◆ Task prompt
Return only what runs from the line containing "Task: Save the post with the bookmark icon" through the last line of the entries below, exactly, omitting pictures.

::::::::

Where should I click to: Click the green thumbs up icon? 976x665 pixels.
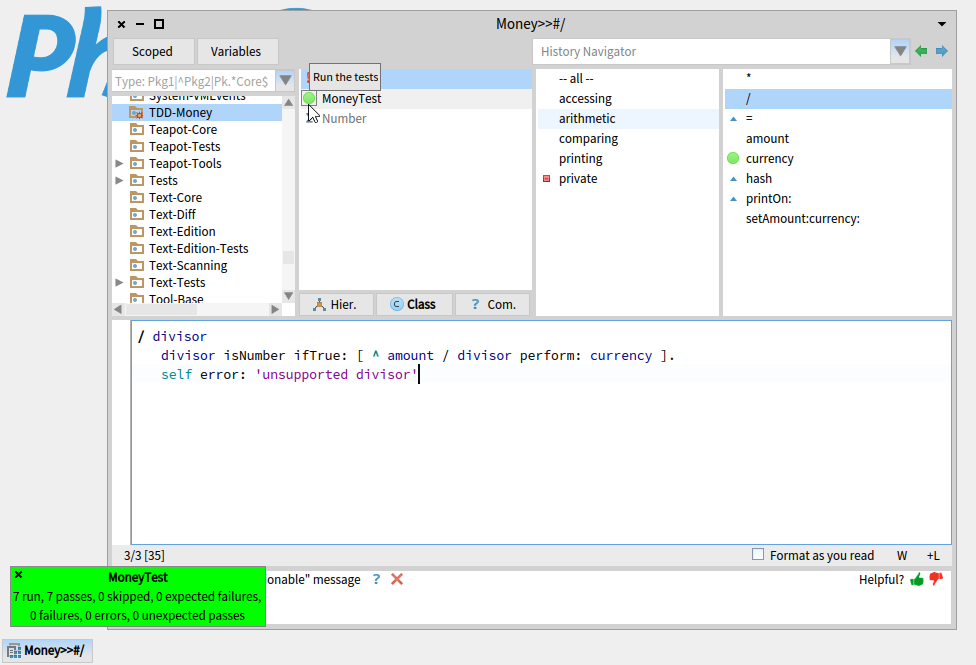tap(917, 580)
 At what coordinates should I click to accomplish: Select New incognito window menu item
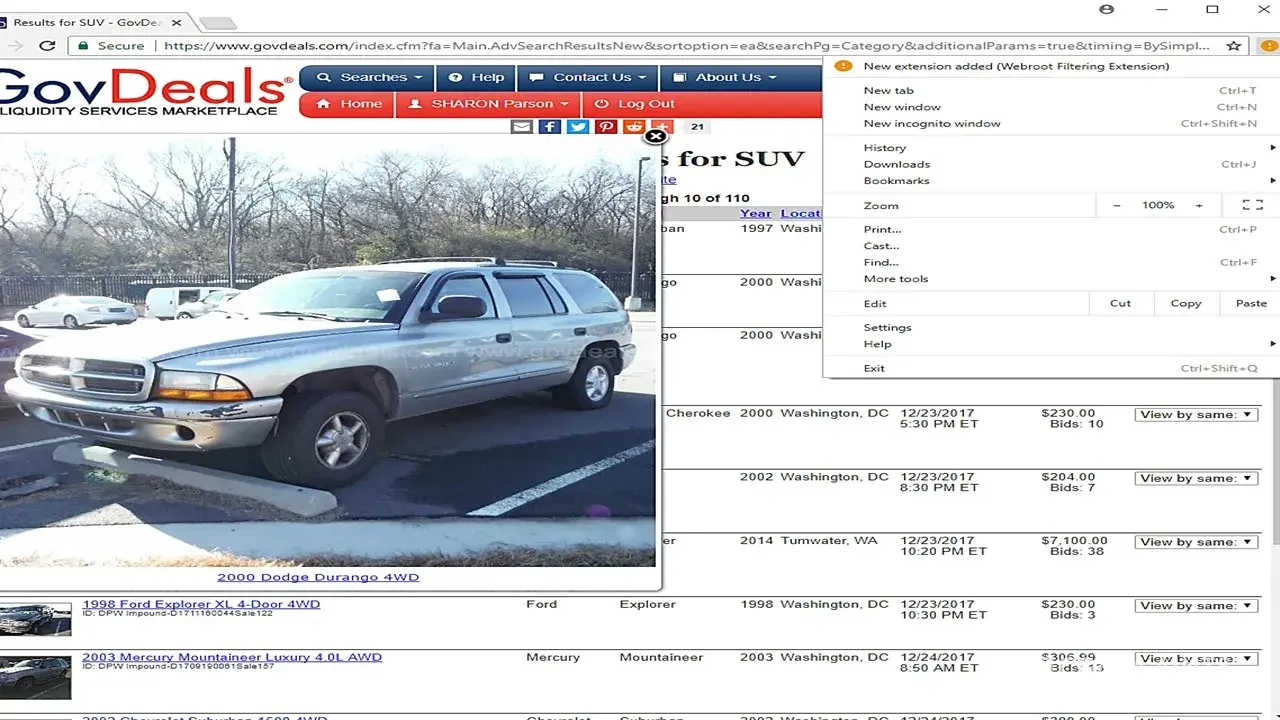(932, 124)
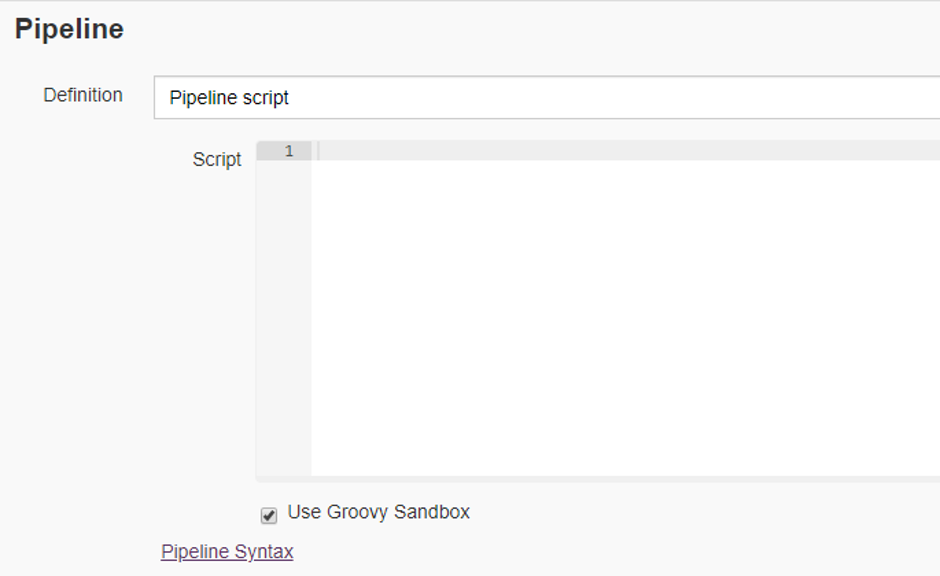Click the "Pipeline" section heading
Image resolution: width=940 pixels, height=576 pixels.
69,29
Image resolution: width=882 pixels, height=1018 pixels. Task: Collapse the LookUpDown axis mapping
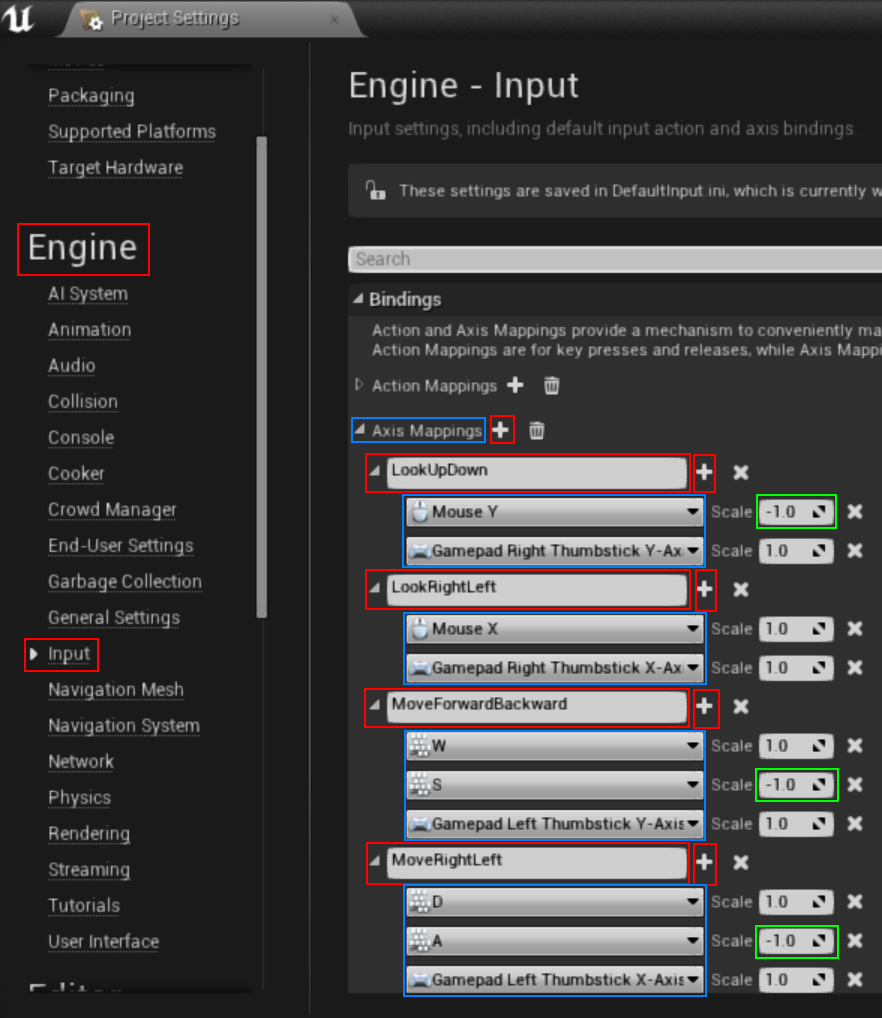374,472
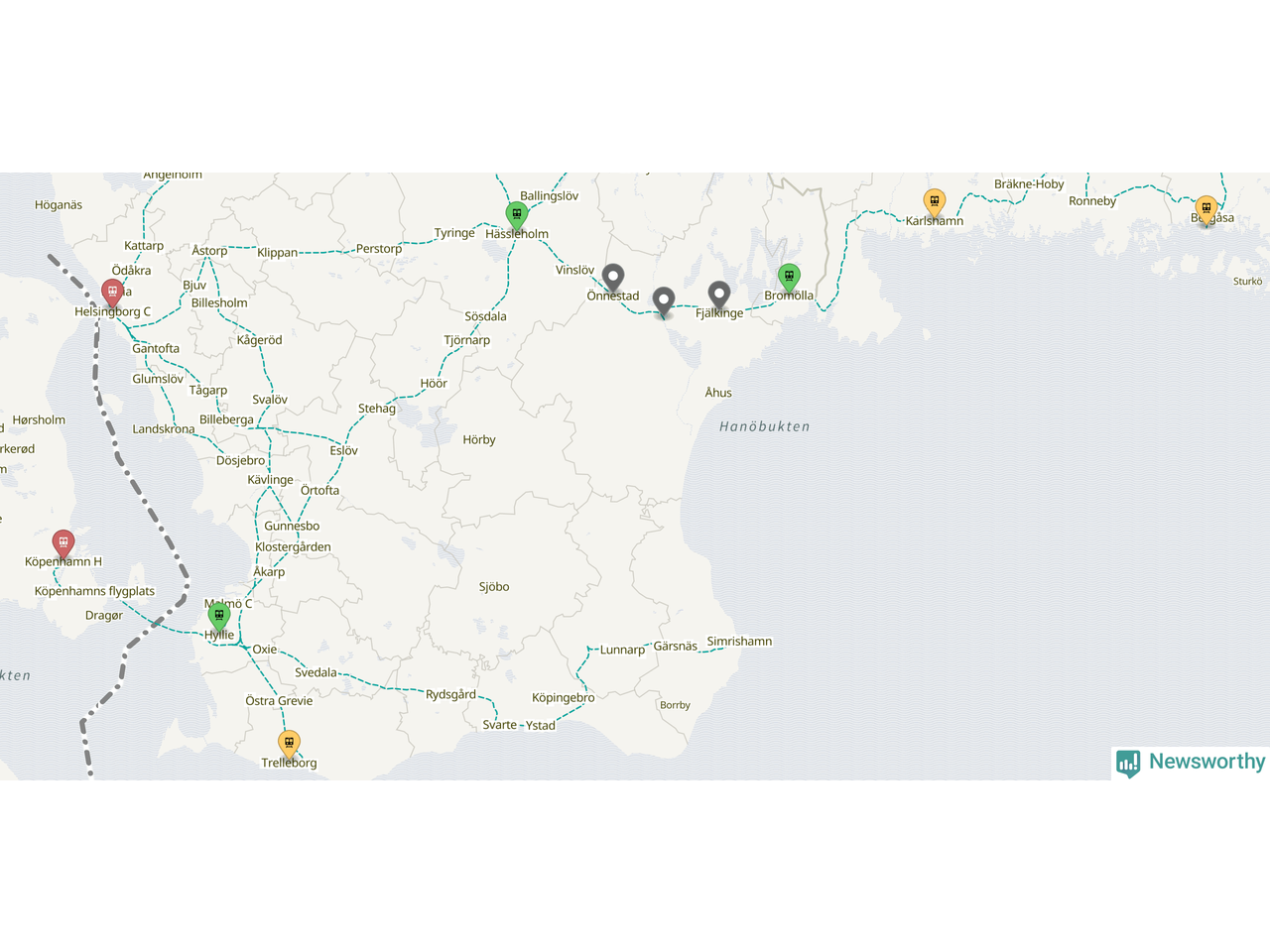The image size is (1270, 952).
Task: Click the Eslöv station label
Action: [x=344, y=451]
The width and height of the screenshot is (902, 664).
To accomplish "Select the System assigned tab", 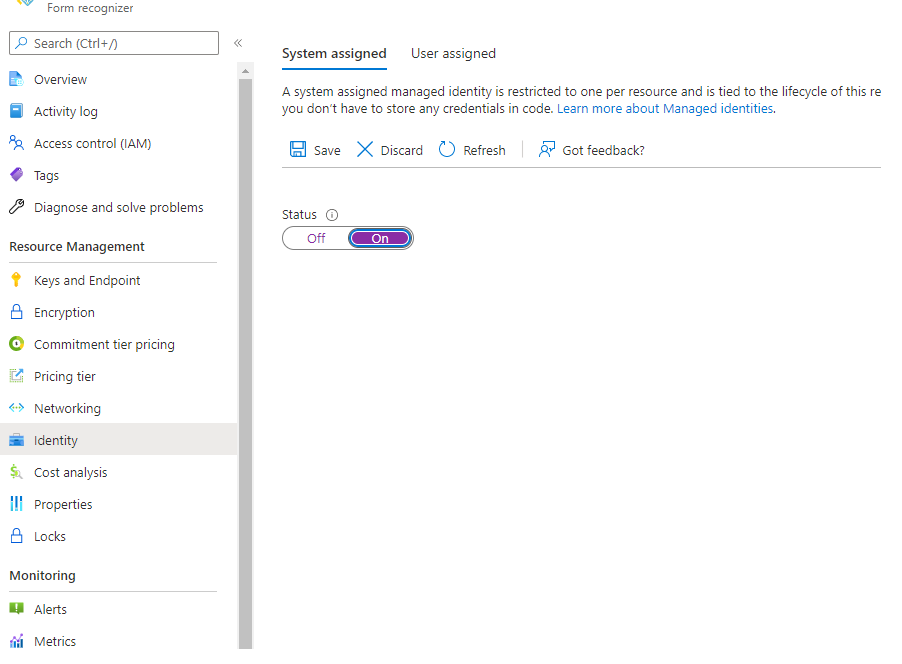I will pyautogui.click(x=334, y=54).
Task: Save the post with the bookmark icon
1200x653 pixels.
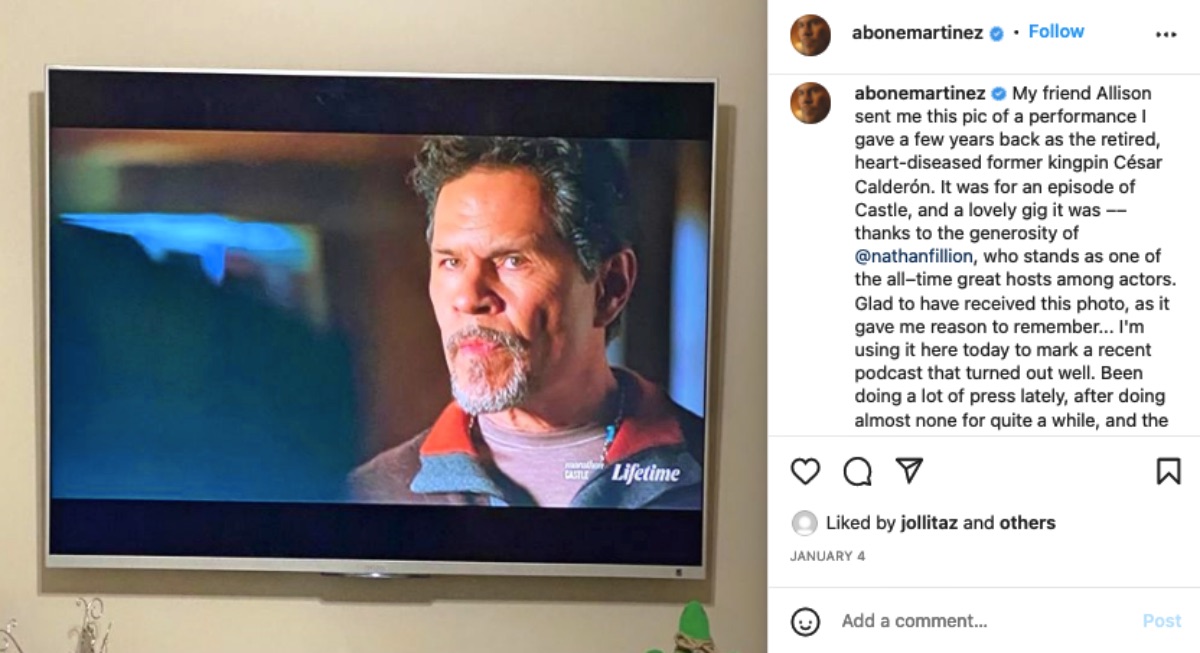Action: 1168,471
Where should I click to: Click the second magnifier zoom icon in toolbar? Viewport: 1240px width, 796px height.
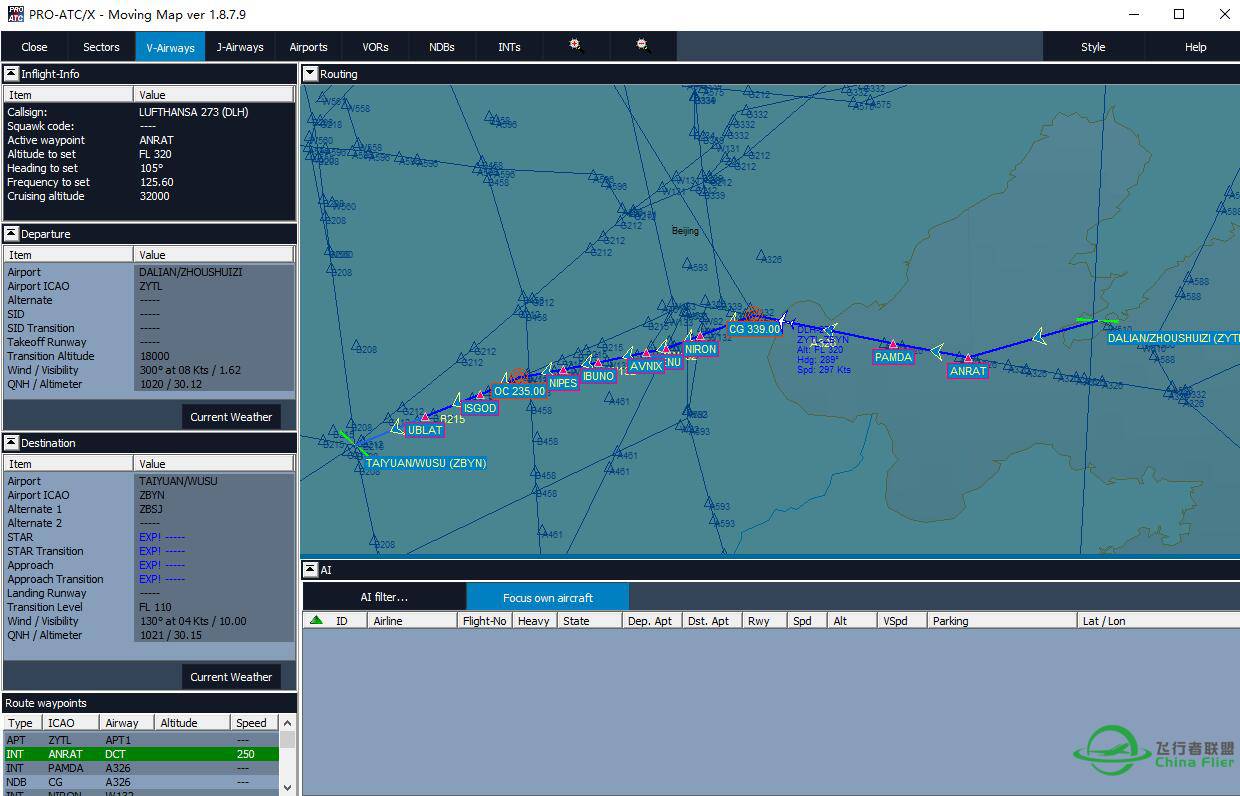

::::::::

◆ Response to this task
Task: Save the post with the bookmark icon
1200x653 pixels.
Action: 1168,471
Where should I click to: Click the second magnifier zoom icon in toolbar? Viewport: 1240px width, 796px height.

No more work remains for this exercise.